DESCRIPCIÓN DE LA TAREA =>
Convierte en una lista breve el párrafo de la reseña de abajo que empieza con «Sopeso el libro en las manos» y conserva sus datos principales.

TEXTO BASE =>
===

Publicado el 14 diciembre 2009 por Barcoborracho

El diablo sobre las colinas, de Cesare Pavese

El diablo sobre las colinas, de Cesare PaveseSalvat Editores SA. 1971, Navarra (España).

Traducción de María Carmen García Lecha. 


Sopeso el libro en las manos. Buena edición, resistente, agradable, aunque muy pequeña, tipografía. El color gastado del papel compensa el esfuerzo de achicar los ojos para enfocar. De todas maneras, no da para leerlo de un tirón, sino con pausas.
Tiene un comienzo atrapante, inspirador para todo aquel que vivió el declive adolescente, específicamente el paroxismo que precede a su ocaso:
«Éramos muy jóvenes. Creo que durante aquel año no dormí nunca. Pero tenía un amigo que aún dormía menos que yo y algunas mañanas se le veía pasar delante de la estación a la hora de la llegada y salida de los trenes...»

===

MATERIAL PROPORCIONADO =>
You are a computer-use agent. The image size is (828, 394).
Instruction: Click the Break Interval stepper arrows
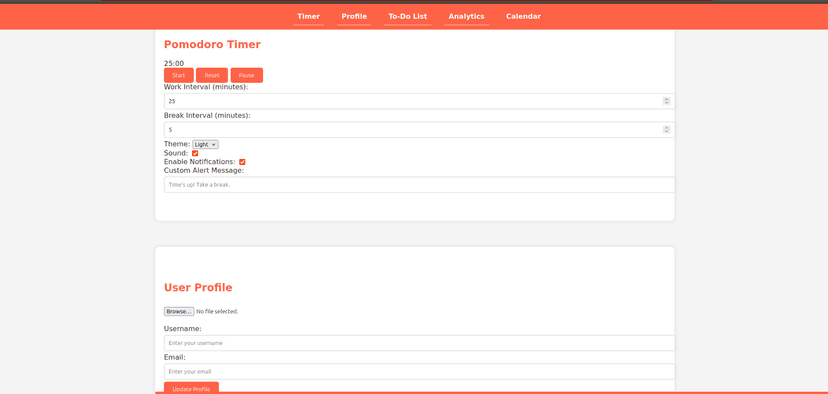[666, 129]
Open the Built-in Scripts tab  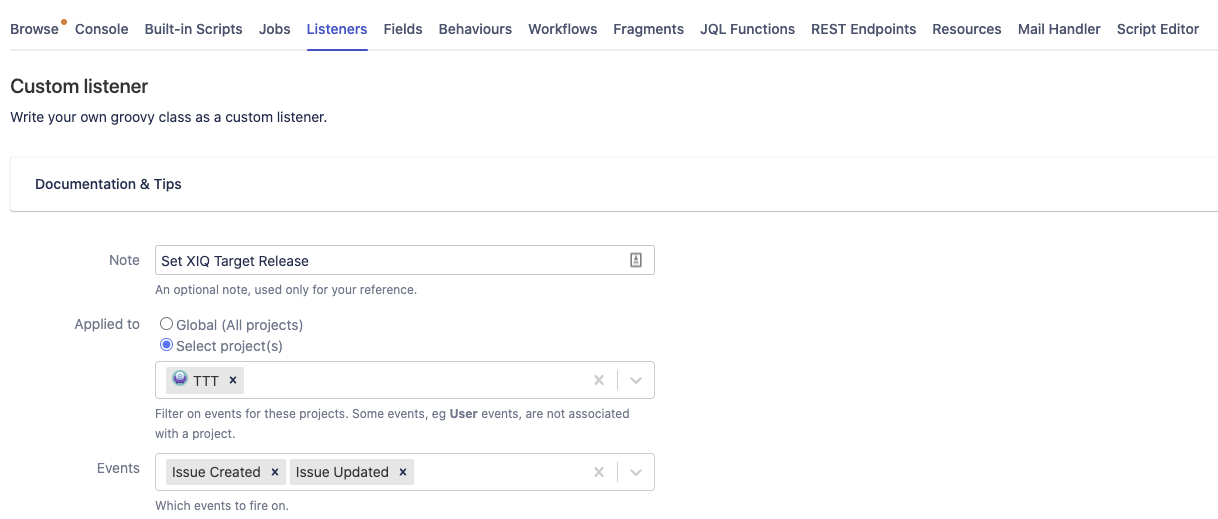coord(193,29)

===

RESPUESTA COMPLETA =>
- Buena edición, resistente y agradable.
- Tipografía muy pequeña.
- El color gastado del papel compensa el esfuerzo de achicar los ojos para enfocar.
- No se lee de un tirón, sino con pausas.